Las primeras medidas que tomará el presidente electo peruano, el socialdemócrata Alan García, serán la reducción de los precios de los combustibles y de los sueldos de los altos cargos públicos, entre otros, informó ayer, la prensa nacional. El responsable del plan económico del Partido Aprista Peruano (PAP), Enrique Cornejo, confirmó que García reducirá el precio de los carburantes “de manera responsable” y sin afectar la caja fiscal del Estado, según el diario Perú 21.
El líder aprista, que retorna al Ejecutivo con la promesa de no repetir su desastrosa gestión (1985-90) que dejó una inflación de más del 7.000%, también establecerá una escala de remuneraciones de los servidores públicos. Esta medida permitirá reducir el sueldo del presidente y sus ministros, así como de los congresistas, alcaldes, regidores, asesores, personal de confianza y otros altos funcionarios del Estado.

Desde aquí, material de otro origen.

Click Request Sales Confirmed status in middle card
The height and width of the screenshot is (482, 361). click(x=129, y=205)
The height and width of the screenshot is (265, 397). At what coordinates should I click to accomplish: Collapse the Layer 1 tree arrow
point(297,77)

Cornejo también adelantó que los apristas están a favor de la aprobación del Tratado de Libre Comercio (TLC) con EE. UU. siempre que “vaya acompañado de las correspondientes compensaciones a los agricultores que pueden perder” con este acuerdo.
Asimismo, el futuro Gobierno de García pondrá énfasis en el desarrollo del sur peruano –la zona más pobre del país–, que se pronunció en las urnas a favor del candidato nacionalista, Ollanta Humala. Además, pondrá en marcha el denominado plan Agua para todos y reactivará un Banco Agrario, entre otros.

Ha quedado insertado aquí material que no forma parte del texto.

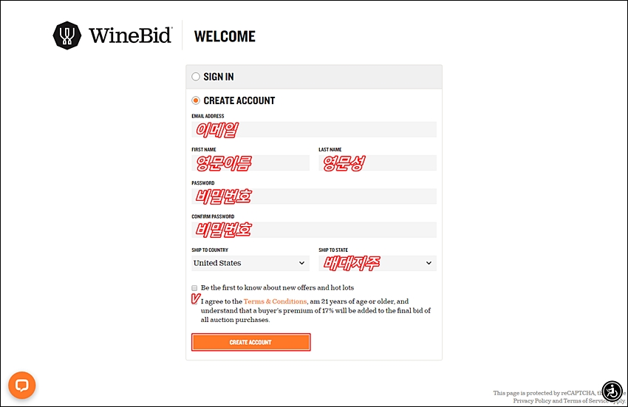Submit with the orange Create Account button
Viewport: 628px width, 407px height.
click(x=250, y=342)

El nuevo presidente de Perú prometió también “construir un gobierno de concertación y de diálogo” para responder a quienes votaron “por la democracia y el cambio”.
Nueve de veinticuatro
García logró un 52,57% de los votos válidos emitidos, mientras que su rival, el ex comandante Humala, alcanzó el 47,42%, según los datos oficiales entregados ayer con el 97,17% del escrutinio de los votos. El candidato socialdemócrata consiguió el triunfo en sólo nueve de los veinticuatro departamentos del país andino, los más poblados, pero especialmente se llevó la mayoría de los sufragios en la codiciada Lima, que aglutina a una tercera parte del electorado total. Humala, por su parte, se impuso en quince departamentos del sur andino y la selva, las zonas más deprimidas y pobres de Perú.
El presidente saliente, Alejandro Toledo, felicitó a los peruanos por su participación masiva en las elecciones, hizo un llamamiento a la unidad y solicitó una tregua para su sucesor. Toledo destacó que la masiva participación en la jornada electoral ha fortalecido la democracia y la gobernabilidad de Perú, según declaró en un acto público en que promulgó un decreto que permitirá ejecutar un proyecto que beneficiará a miles de personas.
Además, extendió su reconocimiento a los candidatos al Congreso, a las autoridades electorales, así como a las Fuerzas Armadas por garantizar “un proceso limpio y transparente”. El todavía primer mandatario aprovechó la ocasión para pedir la unidad de todos los peruanos. “Somos un país, en democracia podemos tener puntos de vista distintos, pero la bandera de Perú es una sola”, indicó.